Tuesday is a big day for Amgen, the world's biggest biotech company. A Food and Drug Administration panel will decide whether to recommend doctors use less of Amgen's top-selling and most profitable drugs, Aranesp and Epogen.
As the committee meets to examine the multi-billion dollar anemia drug market for kidney dialysis patients, lawmakers are putting pressure on Medicare policymakers to loosen up the purse strings.
Is the Senate coming to the rescue of patients, investors or both? That's the question being raised after the passage of a non-binding resolution telling Medicare to "immediately reconsider" its new policy to cut anemia drug use and reimbursement. Analysts are stunned by the move.
"It's certainly an unprecedented action,” says Ira Loss with Washington Analysis Corporation. “I've been following this area for many years and I do not remember Congress ever intervening on such a specific level."
And Geoffrey Porges with Sanford C. Bernstein said “I think it's unfortunate that drug regulation and drug reimbursement is being politicized. I think that is to the detriment of the industry."
After reports surfaced that doctors were using potentially dangerous doses of the anemia drugs, Medicare severely cut back on how much it pays for them.
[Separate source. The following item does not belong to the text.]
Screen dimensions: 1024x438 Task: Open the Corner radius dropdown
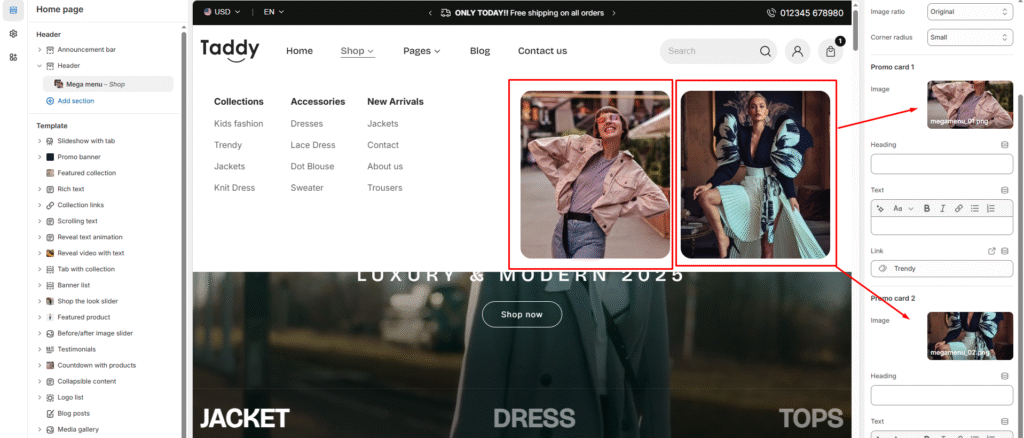969,37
The agency spends more on Aranesp, Epogen and Johnson & Johnson's Procrit than any other drugs.
“I think they felt they had an opportunity to lower the use of the single biggest budgetary item in Part B," Loss said.
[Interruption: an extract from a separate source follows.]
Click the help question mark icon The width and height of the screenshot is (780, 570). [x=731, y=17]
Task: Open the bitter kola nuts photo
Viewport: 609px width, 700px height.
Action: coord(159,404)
Critics claim Medicare went too far. Amgen and Johnson & Johnson certainly pushed back, but analysts believe it was the country's biggest cancer doctor lobby, the American Society of Clinical Oncology, that ultimately swayed the Senate. That, and the calendar.
“Headed into an election year, the last thing members of Congress want is to have the Medicare population upset about possible restrictions on access to a widely used medicine which is viewed to be a positive in peoples' lives," Loss said.
Analysts say the confluence of the Medicare decision, the lobbying and the pending election makes this an exceptional situation -- that drug and biotech companies will not be able to run to Capitol Hill every time a policy decision doesn't go their way.
“It's not going to be a precedent for the future,” Porges said. “In fact, it will remain unprecedented and we'll go back more to business as usual."
In an e-mail, Medicare's chief medical officer told CNBC that, after a thorough review that will include a serious consideration of the Senate resolution, the agency will decide whether it "misinterpreted any evidence" or whether there's new evidence that would change its policy.
But Jeffries analyst Adam Walsh says a former high-level Medicare adviser gives a 30 percent chance for the agency reversing itself.
The FDA Advisory Committee meeting starts at 8 am New York time Tuesday, but voting usually occurs in the late afternoon. And while the advisory committee can only make recommendations, the FDA usually, but not always, follows the panel’s advice.